Definition of Einsum

einsum is defined as

O_{\vec o} = \sum\limits_{(\vec a \cup \vec b \cup \vec c \ldots) \backslash \vec o }A_{\vec a}B_{\vec b}C_{\vec c} \ldots,

where $\vec a = a_1, a_2\dots$ are labels that appear in tensor $A$ , $\vec a\cup \vec b$ means the union of two sets of labels, $\vec a\backslash \vec b$ means setdiff between two sets of labels. The above sumation runs over all indices that does not appear in output tensor $O$ .

Autodiff

Given $\overline O$ , In order to to obtain $\overline B \equiv \partial \mathcal{L}/\partial B$ , consider the the diff rule

\begin{align} \delta \mathcal{L} &= \sum\limits_{\vec o} \overline O_{\vec o} \delta O_{\vec o} \\ &=\sum\limits_{\vec o\cup\vec a \cup \vec b\cup \vec c \ldots} \overline O_{\vec o}A_{\vec a}\delta B_{\vec b}C_{\vec c} \ldots \end{align}

Here, we have used the (partial) differential equation

\delta O_{\vec o} = \sum\limits_{(\vec a \cup \vec b \cup \vec c \ldots) \backslash \vec o }A_{\vec a}\delta B_{\vec b}C_{\vec c} \ldots

Then we define

\overline B_{\vec b} = \sum\limits_{(\vec a \cup \vec b \cup \vec c \ldots) \backslash \vec b }A_{\vec a}\overline O_{\vec o}C_{\vec c} \ldots,

We can readily verify

\delta \mathcal{L} = \sum\limits_{\vec b} \overline B_{\vec b} \delta B_{\vec b}

This backward rule is exactly an einsum that exchange output tensor $O$ and input tensor $B$ .

In conclusion, the index magic of exchanging indices as backward rule holds for einsum.

Thank Andreas Peter for helpful discussion.

Symmetric Eigenvalue Decomposition (ED)

references:

https://arxiv.org/abs/1710.08717

A = UEU^\dagger

We have

\overline{A} = U\left[\overline{E} + \frac{1}{2}\left(\overline{U}^\dagger U \circ F + h.c.\right)\right]U^\dagger

Where $F_{ij}=(E_j- E_i)^{-1}$ .

If $E$ is continuous, we define the density $\rho(E) = \sum\limits_k \delta(E-E_k)=-\frac{1}{\pi}\int_k \Im[G^r(E, k)]$ (check sign!).

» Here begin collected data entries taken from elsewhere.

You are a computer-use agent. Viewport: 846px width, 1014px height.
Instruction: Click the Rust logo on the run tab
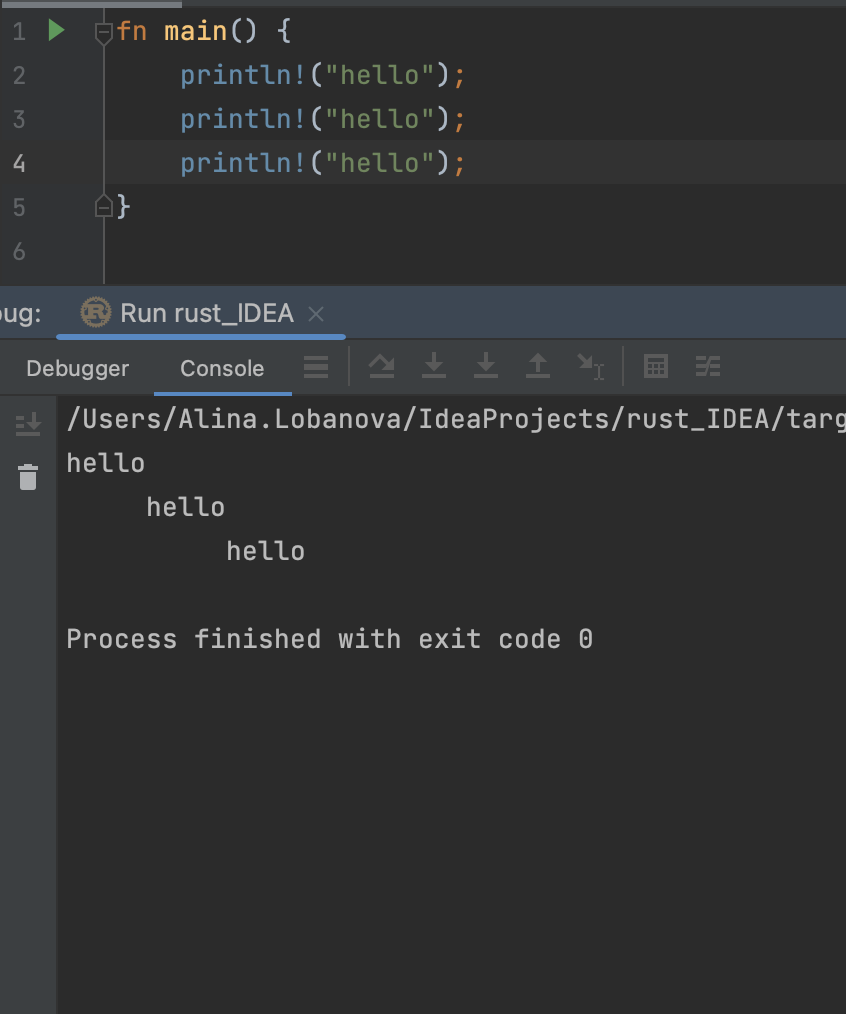(95, 313)
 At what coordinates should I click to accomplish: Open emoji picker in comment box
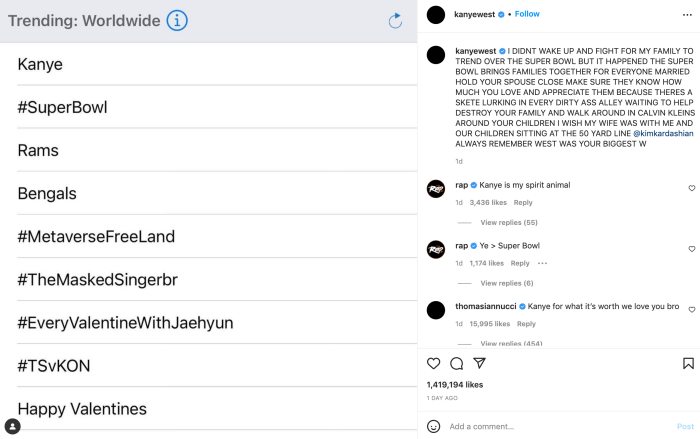(434, 426)
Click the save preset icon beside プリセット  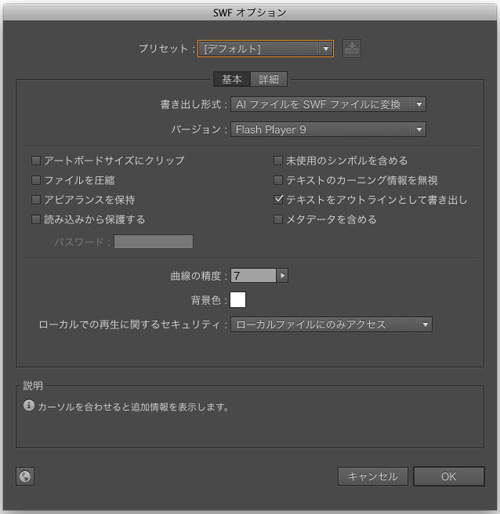click(352, 49)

Where $G^r(E, k) = \frac{1}{E-E_k+i\delta}$ .

We have

\overline{A} = U\left[\overline{E} + \frac{1}{2}\left(\overline{U}^\dagger U \circ \Re [G(E_i, E_j)] + h.c.\right)\right]U^\dagger

Singular Value Decomposition (SVD)

references:

Complex valued SVD is defined as $A = USV^\dagger$ . For simplicity, we consider a full rank square matrix $A$ . Differentiation gives

dA = dUSV^\dagger + U dS V^\dagger + USdV^\dagger

U^\dagger dA V = U^\dagger dU S + dS + SdV^\dagger V

Defining matrices $dC=U^\dagger dU$ and $dD = dV^\dagger V$ and $dP = U^\dagger dA V$ , then we have

\begin{cases}dC^\dagger+dC=0,\\dD^\dagger +dD=0\end{cases}

We have

dP = dC S + dS + SdD

where $dCS$ and $SdD$ has zero real part in diagonal elements. So that $dS = \Re[{\rm diag}(dP)]$ .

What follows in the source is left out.